Эндерлин читает: билирубин 2,3 %, но он не отваживается перевернуть карточку и прямо потребовать объяснения у Бурри, а молчит; как врач, Бурри знает, что известная апатия входит в данном случае в картину болезни, но хоть немножко интереса к своей удаче этот славный Эндерлин мог бы уж проявить, он считает, Бурри ведь не нужно оваций, но Эндерлин, когда он вот так держит карточку, слишком уж апатичен.
– Дорогой мой, – говорит он, – нам повезло. Эндерлин возвращает карточку.
– 27 %! – говорит врач. – Мы тогда это скрыли от тебя, но так было, – говорит он, снимая трубку зазвонившего телефона, недовольный тем, что его прервали. Звонок не деловой, речь идет о регате через воскресенье, и Бурри, взглянув на Эндерлина в знак извинения, листает календарь, разговор оказывается недолгим, однако достаточно долгим, чтобы потом, раз уж их прервали, говорить не о билирубине, а о будущем, сперва об июньской регате, но главным образом о будущем Эндерлина, о его поездке в Гарвард, отложенной из-за болезни, о его карьере, стало быть, причем Эндерлин делает над собой усилие, чтобы говорить об этом как о реальности, усилие заговорщика, который должен скрывать то, что он знает о будущем.
– Два месяца, – говорит Бурри, – два-три месяца в Тараспе или Кьянчьяно, тебе, конечно, надо себя поберечь, это ясно, – говорит он и листает тот же календарь, где записаны его регаты. – Мергентхайм[19]
тоже неплохо.Он сам замечает, что повторяется, вообще-то ему это несвойственно, Эндерлин делает его неуверенным: по сути, он не говорит ничего, чего уже не сказал.
– Конечно, тебе надо себя поберечь, – говорит он и расстегивает свой белый халат.
Эндерлин делает над собой усилие.
– Кьянчьяно мне больше по душе, – говорит он.

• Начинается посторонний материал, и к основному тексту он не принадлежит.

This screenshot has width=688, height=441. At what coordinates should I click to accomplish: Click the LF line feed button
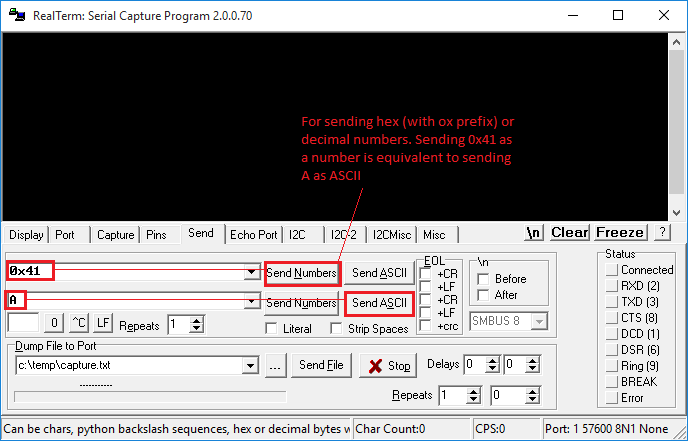[x=103, y=324]
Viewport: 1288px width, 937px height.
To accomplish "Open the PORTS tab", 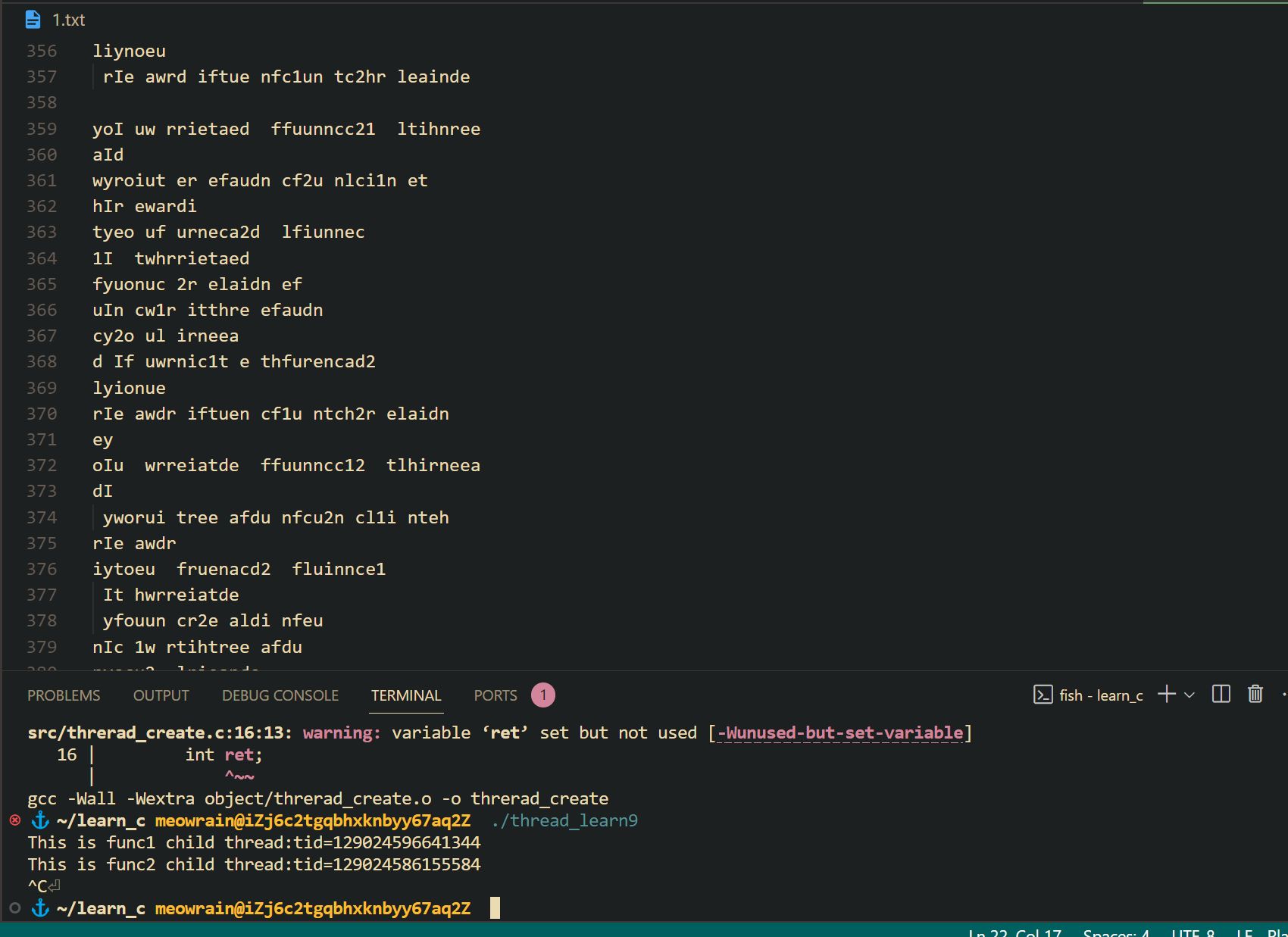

– Как тебе угодно! – говорит Бурри и снимает свой белый халат, в сущности торопливо, но он не решается показать, что торопится. – Сегодня вторник, – говорит он, – в пятницу сделаем анализ еще раз.
И это он уже говорил.
– Гарвард ведь прекрасный город! – говорит Бурри, моя руки, потом вытирая их, и Эндерлин кивает. – 2,3 %, – говорит Бурри, словно нужно еще раз вернуться к этому, и комкает карточку, он получил эти данные по телефону, до того, как Эндерлин вошел в кабинет, цифры уже внесены в историю болезни, он бросает карточку в корзину для бумаг и говорит: – Не беспокойся.
С этими словами он надевает пиджак.
– Я знаю, – говорит он, немного из-за пиджака, – я всегда твердил о 1,5 % и заявлял, что не выпущу тебя раньше, я знаю, но вот увидишь, – говорит он и оглядывается, не забыл ли он чего-нибудь, – в пятницу мы сделаем анализ еще раз.